4 November 2015

Macros in Rust pt2

(Continuing from last time).

procedural macros

Also known as syntax extensions or syntax plugins or compiler plugins (which they are just a category of). I'll not get into the naming thing here, but I'll try and stick to 'procedural macro'. Procedural macros are implemented using pure Rust code at the meta level, rather than being written in the 'macro by example' syntax. They are extremely powerful since the output can be anything you can express as an AST. However, they are a bit rough around the edges and you have to use compiler internals (directly or indirectly), so they are subject to breaking changes. Therefore, procedural macros are not yet a stable part of the language (although we're working on it, more in later blog posts).

Unlike macro_rules macros which can only be used in one way, procedural macro uses can look very different. They can appear (like macro_rules macros) as function-like: foo!(...), they can be function-like with an ident: foo! bar (...) (like macro_rules itself, which looks like this), or they can look like attributes: #[foo(...)]. Attribute-like macros are defined by the following grammar:

attribute-like-macro ::= #[item] | #![item]
item ::= name | name = lit | name(item,*)

where lit is any Rust literal, e.g., a string, integer, floating point number, etc.

To use a procedural macro, it must be in scope. Rather than using extern crate (which pulls in a crate for runtime use), we use #![plugin(foo)] to load foo for use at compile time.

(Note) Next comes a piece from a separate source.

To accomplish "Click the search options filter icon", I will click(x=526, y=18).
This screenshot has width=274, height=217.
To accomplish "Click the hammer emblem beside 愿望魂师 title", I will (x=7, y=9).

Since procedural macros are unstable, you must also add #![feature(plugin)] to your crate to allow their use (and be using a nightly version of the compiler).

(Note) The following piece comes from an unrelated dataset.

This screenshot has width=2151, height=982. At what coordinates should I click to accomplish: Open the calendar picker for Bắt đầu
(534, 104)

implementing a procedural macro

To implement a procedural macro, you implement a Rust trait, either by writing a function or by providing an expand method. There are several different traits you can implement, corresponding to the different kinds of macro:

MultiItemModifier an attribute-like macro which modifies the item it is attached to.
MultiItemDecorator an attribute-like macro which only creates new items. The Multi prefix in these two kinds is an historical artifact and should be removed.
TTMacroExpander a function-like macro which takes a token tree (basically a list of tokens, more on these in a later blog post).
IdentMacroExpander a function-like macro which takes an identifier and a token tree.
MacroRulesTT you shouldn't implement this one, it is just for defining macro_rules, listed here for completeness.

See base.rs for the details of these traits. Also in that file is the SyntaxExtension enum which has a variant for each kind of procedural macro and keeps a trait object and some other details.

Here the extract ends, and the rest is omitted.